How To Profit From a Late Summer Rally (MET)
July 23, 2010 3:57 PM
With General Electric (NYSE: GE) raising the company’s dividend by 20% today and European regulators issuing a comprehensive list of exposures for member countries' banking systems, the market has moved higher—notably higher. Currently the S&P 500 (NYSE: SPY) is up by 7 points, trading above the 1,100 level; this is notable, given that 1,100 is a key technical level.
With the market now regaining the 50-day and 200-day moving averages, on decent volume as well, this has put quite a few shorts and underinvested longs in a bind. Throw in the fact that the market looks to have formed a reverse head and shoulders bottom over the past three months (with a potential near-term upside target of 1,173-1,200, 7% to 10% higher from here) and it is entirely possible that the market moves higher over the next three months.
This begs the question, “What’s the best way to play a rally into the end of the year?” Some theories suggest that traders buy into the best run, highest quality names; some theories suggest traders buy what has already worked this year. Others suggest high-beta plays. In reality, what traders need to think about are individual names with individual stories. The time has clearly passed when market participants can play blanket sectors or overall themes.
Here is one name to consider loading up on, on the heels of the next bull leg higher…
Metlife (NYSE: MET): with a book value of $41.00, a forward P/E ratio below the industry average (7.42x), a yearly growth rate of 17%, brand name recognition that any CEO would kill for, and a sales staff better than most in the industry—this is simply my top pick. While MET does have some lackluster variable products on its books, it has far less than its competitors and, in an upward-trending market, those assets actually add back to stock value exponentially.

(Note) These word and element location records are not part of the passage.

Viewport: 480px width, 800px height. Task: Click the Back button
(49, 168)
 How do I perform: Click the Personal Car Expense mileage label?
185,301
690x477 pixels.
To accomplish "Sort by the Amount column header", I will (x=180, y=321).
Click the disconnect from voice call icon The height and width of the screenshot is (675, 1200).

Metlife also has some of the best risk managers in the business. In recent quarters, when others lost billions on interest rate depreciation and stock market volatility, MET actually booked gains on their hedges in these same areas.
The technical picture is bullish for the name as well. The stock has been consolidating lower over the past three months, which gives it clearly defined risk/reward patterns. The stock clearly has support at $37.50 (with even greater support at $35.00) and has resistance near $40.00, which just so happens to be the 50-day moving average. In a positive stock market environment, breaking out of that range to the upside is inevitable. The near-term upside potential sits at $45.00.

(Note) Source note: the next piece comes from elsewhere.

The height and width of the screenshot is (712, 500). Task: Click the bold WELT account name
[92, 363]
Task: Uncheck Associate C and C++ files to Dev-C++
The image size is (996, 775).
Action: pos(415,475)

In addition to short term catalysts and price targets, MET also has long-term valuation on its side. Currently, as mentioned above, the stock is trading at a discount to book value. While stocks often do deserve negative multiples to book value, this usually occurs during times of great stress, like the period of time we have just experienced. Simply, the market hasn’t realigned market values for the stock because it is unsure of whether the economy is bottomed out. However, MET’s book value has actually INCREASED over the past year and a half, while others have decreased, showing that its book has clearly bottomed. Factoring in the ten-year historical multiple for the multi-line insurance industry of 1.40x book value, you have a long-term price target of $57.40. That assumes no EPS growth, which, as stated above, is estimated to be 17% per year for the next five years.
Don’t forget that Metlife pays a 1.88% dividend yield as well, which is better than a money market can yield right now, and has increased its quarterly yield over the last four years by over 42%.

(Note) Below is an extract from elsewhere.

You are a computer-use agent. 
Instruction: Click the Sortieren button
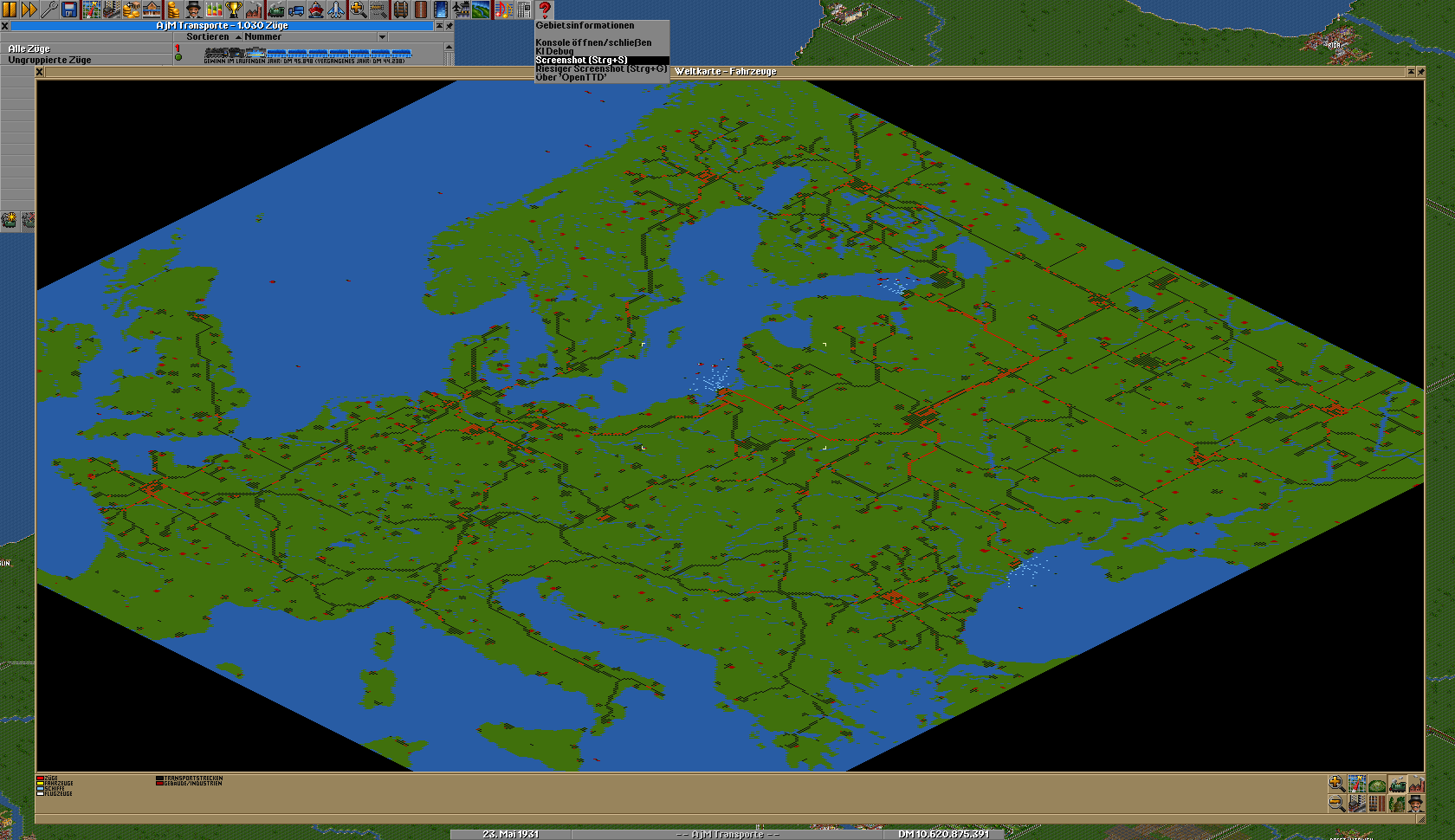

Investors and traders alike should look to add this name to their portfolio. For those that understand options strategies, here’s a great way to play the name. Buy half your position in stock at these levels and then sell the January 2011 $50/30 strangle for $7.15. This gives you a max gain (should the stock rise and shares be called away) of 20% over the holding period, which equates to a yearly gain of over 40%. If the stock moves lower, your cost basis would be $30.75, a discount to the current trade price of 21.94%.